- Yardi Matrix has updated its annual rent forecast, revising its 2023 rent growth outlook down from 3.7%, originally reported in a Nov. 16 webinar, to 3.5% as of early December. The analytics provider owes this move to the likelihood of a mild recession in the near future, according to Andrew Semmes, senior research analyst at Yardi.
- Slowing rent growth is already affecting the apartment market this year. Rents rose 0.16% month to month in October, compared to an average of 0.08% month to month in October over the decade between the Great Recession and the start of the COVID-19 pandemic. Rents themselves remain elevated on a historical basis.
- Despite a weakening national market, some areas are still showing strength, causing Yardi to revise its 2022 rent growth forecast from 6.9% to 7.6%. It attributes this increase to the outperformance of particular regional markets, such as the Southwest and Midwest.
The economic headwinds present in 2022, including a sharp increase in interest rates brought on by the Fed’s efforts to curb inflation, are expected to continue into 2023. However, consumers aren’t completely pulling back from spending.
Consumer retail sales rose 1.3% in October, the largest jump recorded in eight months, and Goldman Sachs reports households are still working their way through excess savings, according to Yardi’s report. Jobs are strong, with 261,000 new jobs added in October, and the unemployment rate has risen to 3.7%, though it remains near historic lows.

++++++++++

◆ What you are asked to do ◆
In the article on the Yardi Matrix rent forecast, what figure was the 2023 rent growth outlook revised down to? The listing that follows comes from a separate source.

◆ Given material ◆
++++++++++

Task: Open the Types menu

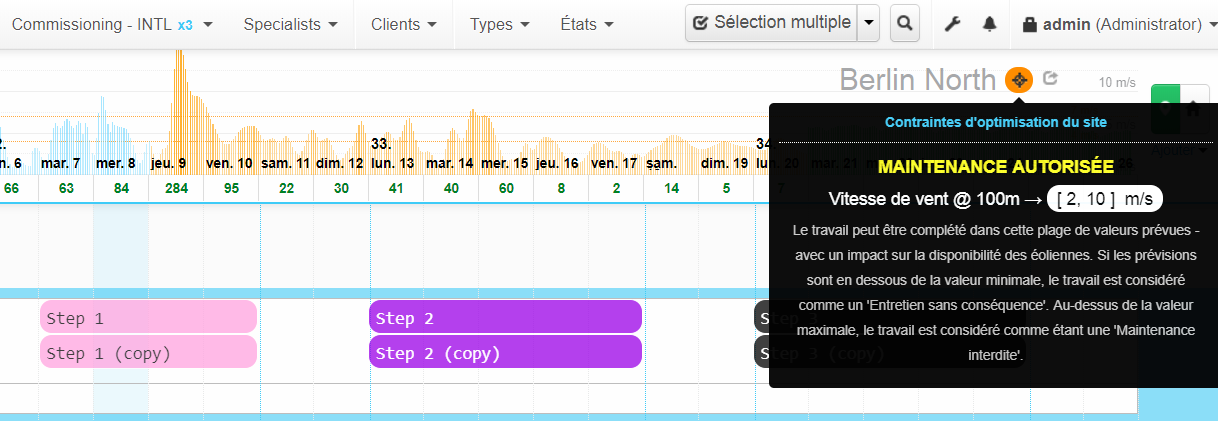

++++++++++

◆ Expected answer ◆
3.5%